Für Lebende und Verstorbene beten. Natürlich zuerst für unsere Angehörigen, dann für die Obrigkeit in Staat und Kirche. Diese Ordnung wird uns im ersten Timotheusbrief (vgl. 1. Tim. 2, 2) vorgegeben. Es darf kein Tag vergehen, an dem wir nicht unsere Hände falten und für diejenigen beten, die Gott uns an die Seite gestellt hat. Und darüber hinaus dürfen wir auch diejenigen nicht vergessen, die durch den Tod unseren Augen entschwunden sind. Sie dürfen nicht auch unserem Sinn entschwinden. „Es ist daher ein heiliger und heilsamer Gedanke, für die Verstorbenen zu beten, daß sie von ihren Sünden erlöst werden“, heißt es schon im Alten Testament (2. Makk. 12, 46). Freilich hört man da bisweilen die Klage: „Mein Gebet wird nicht erhört. Ich sehe nichts, daß mein Gebet irgendetwas bezweckt.“ Dabei handelt es sich jedoch um zwei verschiedene Paar Stiefel. „Mein Gebet wird nicht erhört“, ist das eine. Etwas anderes ist: „Ich sehe nichts von der Erhörung.“ – Die hl. Gertrud von Helfta hat sich einmal beim Heiland beklagt, daß sie die Frucht ihrer Gebete nicht sehe; und sie – diese große Mystikerin – hörte Christus zu ihr sprechen: „Kein treues Gebet bleibt ohne Frucht!“ Auch wenn der Mensch diese Frucht, d.h. die Art und Weise wie diese Frucht erwächst, nicht sieht, so bleibt doch kein Gebet vergeblich. So wollen wir beten, weiterbeten, zuversichtlich, beharrlich, hoffnungsvoll beten und auf diese Weise Almosen über diejenigen streuen, die davon gar nichts wissen, ja vielleicht auch gar nichts davon wissen wollen.

„Der Herr ist nahe!“

Das ist das Programm für die zweite Hälfte des Advents: „Freuet euch allezeit im Herrn.“ Unsere Freude muß wurzeln in der gnadenhaften Gottesliebe. Wir finden sie in einem reinen Gewissen, das wir durch eine gutvorbereitete hl. Beichte erlangen und durch Werke der Buße festigen. Diese Freude muß sich sodann kundtun. „Lasset alle Menschen eure Güte erfahren!“ Sie muß sich kundtun in den Werken der Liebe, die wir dem Nächsten in Form der sieben Werke der leiblichen Barmherzigkeit oder in Form der sieben Werke der geistlichen Barmherzigkeit erweisen. Sie wollen wir uns in dieser Adventszeit lebendig vor Augen halten.

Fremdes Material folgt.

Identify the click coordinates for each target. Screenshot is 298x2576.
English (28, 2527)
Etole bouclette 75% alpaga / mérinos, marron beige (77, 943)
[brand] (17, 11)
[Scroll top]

Bitten wir dazu besonders die allerseligste Jungfrau und Gottesmutter Maria, die sich zu ihrer Base Elisabeth aufgemacht hat, um ihr durch Werke der Barmherzigkeit beizustehen. Bitten wir die Unbefleckte, sie wolle uns zum Erkennen der Gelegenheiten und zum gottgefälligen Erfüllen unserer Liebespflicht die dazu notwendige übernatürliche Gnadenhilfe Gottes vermitteln.

Voll Freude wollen wir dann dem Heiland die Geschenke unserer Gottes- und Nächstenliebe an Seine Krippe bringen, damit wir nicht mit leeren Händen vor dem Wunder der heiligen Weihnacht stehen. Wenn wir Ihm sodann unsere Gaben der Barmherzigkeit schenken, dann wird sich das Jesuskind freudig bei uns bedanken und zu uns sagen: „Was auch immer Ihr einem meiner geringsten Brüder getan habt, das habt ihr Mir getan.“ Und das sollte unsere Freude vollkommen machen. Amen.